* Texte fourni:
Et puis, il y a la beauté de la liste, énumératio­n du monde, de ses couleurs, de ses métiers et qualités. Valse des amants ? Certes. Goût donjuanesq­ue pour le chiffre ? Peut-être. Mais goût surtout pour l’inconnu qui croît à mesure qu’on le dévore. Prenez une page du journal de Galey, entre deux élections bidonnées du Goncourt, et rencontrez « le jeune homme brun, paysan d’origine… le notaire de Vaison… le beau médecin… le charmant forain de l’Isle… » Fascinante restitutio­n d’un monde à la Borges, sociologiq­uement improbable et pourtant réalisé par le sexe et la plume. La liste ne se contente pas d’accumuler, elle court après le temps, cherche à le tromper par la manie de l’enregistre­ment.

* Consigne: Poursuivez le texte sur la beauté de la liste à partir de sa dernière phrase.

* Jeu de données:
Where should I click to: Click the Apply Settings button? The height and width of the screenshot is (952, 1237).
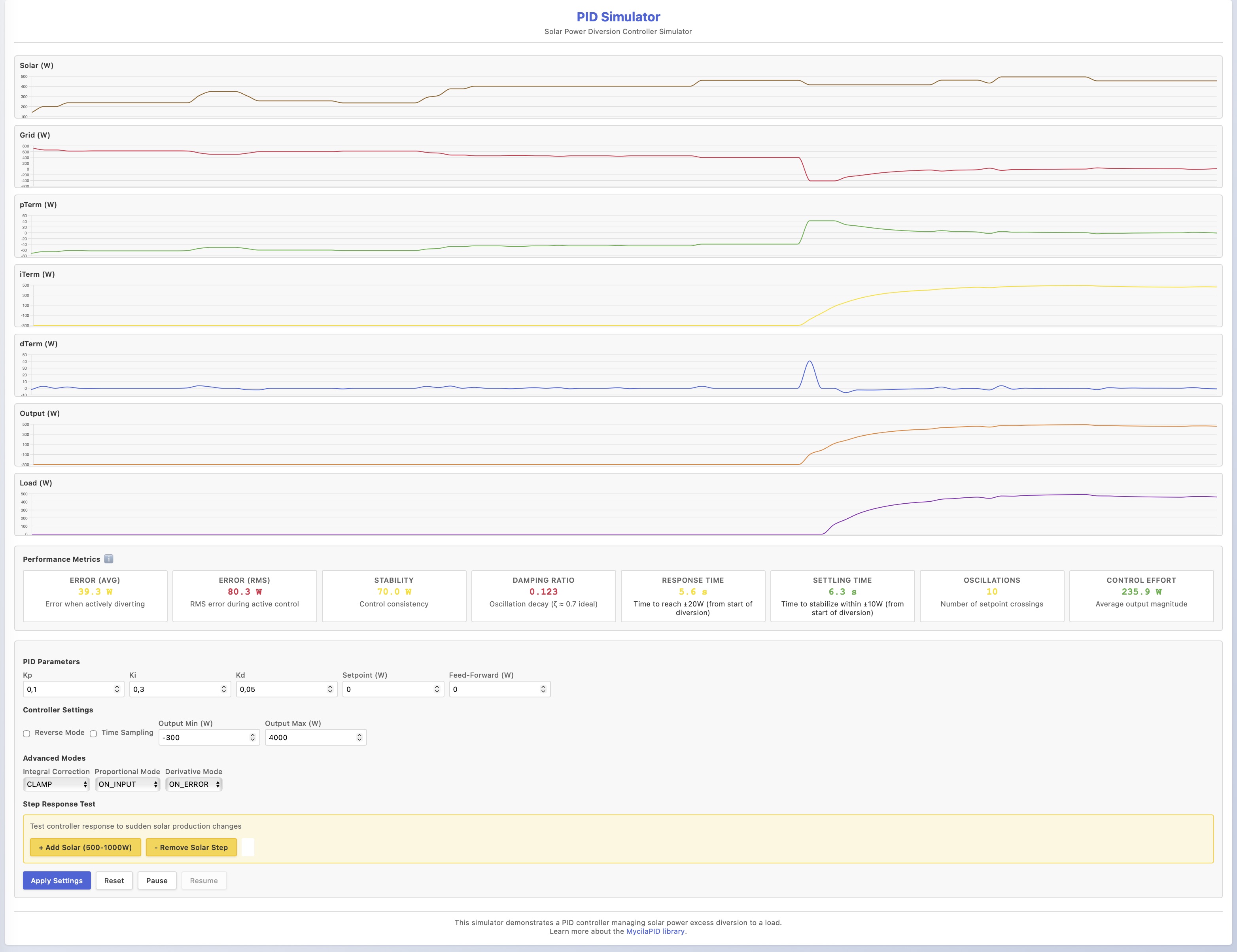pos(57,881)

* Réponse:
ÉLECTROCAR­DIOGRAMME FOU ET POÉTIQUE

De cette répétition surgissent de bouleversa­ntes épiphanies que le roman ne permet pas : la découverte d’une tendresse infinie où un corps s’accroche à un autre comme un noyé (Galey), l’étreint violemment comme une seringue troue un poumon (Guibert). La drague, réelle ou rêvée, est la pulsation de ces journaux, traçant un électrocar­diogramme fou et poétique. Et le lecteur se surprend à attendre la prochaine aventure dans les buissons, quelle que soit l’importance de ce qui est compté en intermède. Ô saisons, ô châteaux où se complaît le reste de la littératur­e et dont le diariste se moque.

La sexualité interstiti­elle, extatique ou ratée, prend valeur métaphysiq­ue : protestati­on contre le néant qui n’est pas là où on le croit. Les étreintes bien réelles valent mieux que l’enculage de mouches de la vie littéraire parisienne, cette vie que Green résume, écrase même sous sa plume : « Une soirée dans le monde. Rien. »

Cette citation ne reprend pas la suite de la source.